Flawed Pieces Get Star Treatment Here

Flawed Pieces Get Star Treatment Here

Ripped canvases, worn pencils, and a table no one else wanted enliven antiques dealer Lexi Joyall’s Richmond living room.

Lexi Joyall in her Richmond living room
TEXT BY SARAH STEBBINS
PHOTOGRAPHED DANIELLE SYKES

From the January 2022 issue of Down East magazine

1. Portrait

Washington County native Lexi Joyall followed in the footsteps of her antiques-dealing grandmother, selling her first item — a $1 Barbie that fetched $50 on eBay — at age 9. Her fascination with the stories attached to abandoned objects led her to a job at Brunswick’s Cabot Mill Antiques, and, in 2016, she launched her pop-up vintage shop, the Rusticators Emporium — opening as a brick-and-mortar store in Hallowell this winter — which helps furnish her 1900 Richmond home. A favorite living-room piece: An 1800s portrait with a giant hole from a boy’s arrow; later, the grown-up boy’s son drummed on the repaired painting, reopening the hole. “It’s forever damaged, but it’s damaged by a story.”

2. Table and Pots

“Most antiques dealers will tell you there are some pieces that seem to follow you around,” says Lexi Joyall, who sells on Instagram and is looking for a retail space. She admired this mid-century wicker table for years before buying it from a friend’s roving booth, the Repurposed Coop. It displays ’50s-era hand-painted Italian pots from another friend’s Pine State Vintage pop-up shop.

3. Floral Painting

Joyall has a soft spot for “bad art” — “I don’t care about skill if I like it.” But this circa 1860s work, purchased from her friend’s pop-up For the Love of Cottage booth, is a step up. “It’s fairly good, and the frame is gorgeous. And it has this little rip that really got me.”

4. Pillows and Chair

The name of Joyall’s shop pays homage to 19th-century rusticators who mixed sophisticated pieces with “Maine cabiny things.” Here, she channels that high-low aesthetic with late-1800s kilim pillows — a celebratory gift she bought herself after striking out on her own — propped on a wicker egg chair from Target.

5. Nesting Dolls

Joyall has more than 130 Russian nesting dolls, most of them gifts from her husband. “They fascinate me — the colors and the childlike joy of a thing inside a thing.” She sticks to mid-century or older models.

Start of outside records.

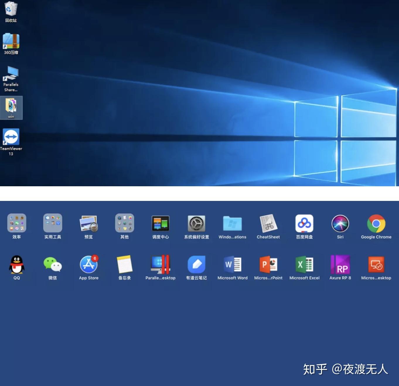Expand the 效率 app folder

(16, 224)
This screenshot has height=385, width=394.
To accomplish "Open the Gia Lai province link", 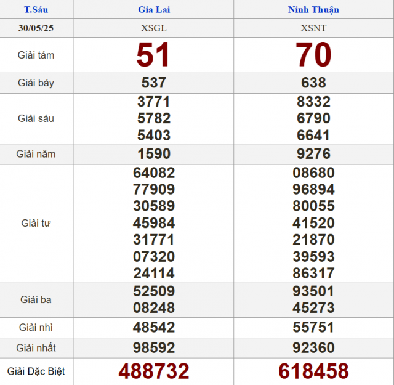I will point(154,10).
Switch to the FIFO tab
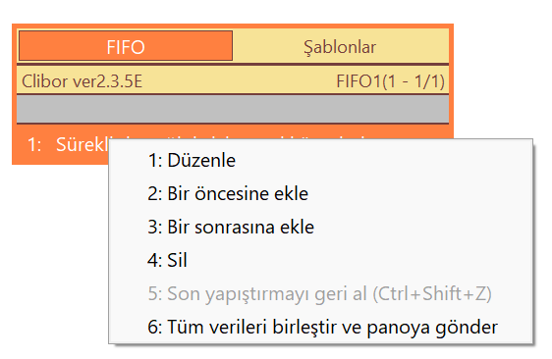This screenshot has height=359, width=552. tap(126, 46)
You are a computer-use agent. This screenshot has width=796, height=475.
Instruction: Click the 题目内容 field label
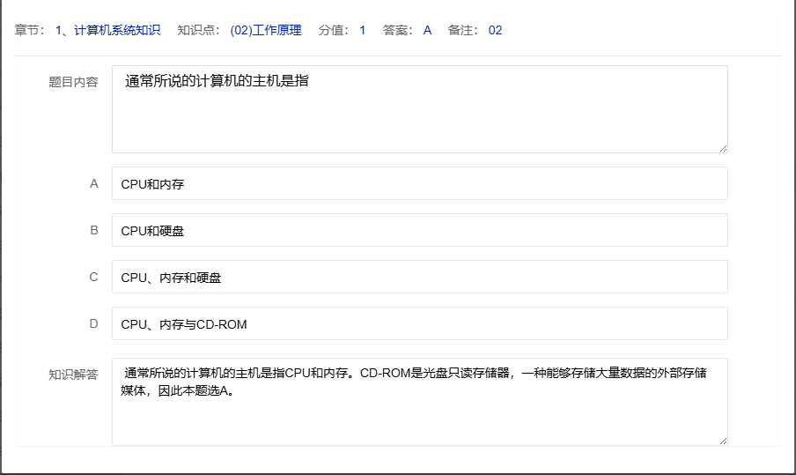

On later models, “the quality of the painting isn’t there and the wood is thin; they break easily.”

6. Pencils

“I buy out junk drawers, and pencils are a specialty.” She combines implements acquired at estate sales with ones from family members, like a Japanese pencil from a world-traveler uncle. “Each one holds a memory of a place and time for me and the previous owner.”

7. Coffee Table

Only a few hundred circa 1980s carousel tables like this one exist — and that’s all Joyall has been able to learn about it. “Everyone in this business kind of loves the mystery of, ‘Someday, I’ll figure this out.’ Whether we do or not is another question.”

8. Cactus

Even Joyall’s plants are vintage. This 30-plus-year-old Christmas cactus was a gift from a friend. “That she was willing to give me something she’d loved and taken care of for so long means a lot.”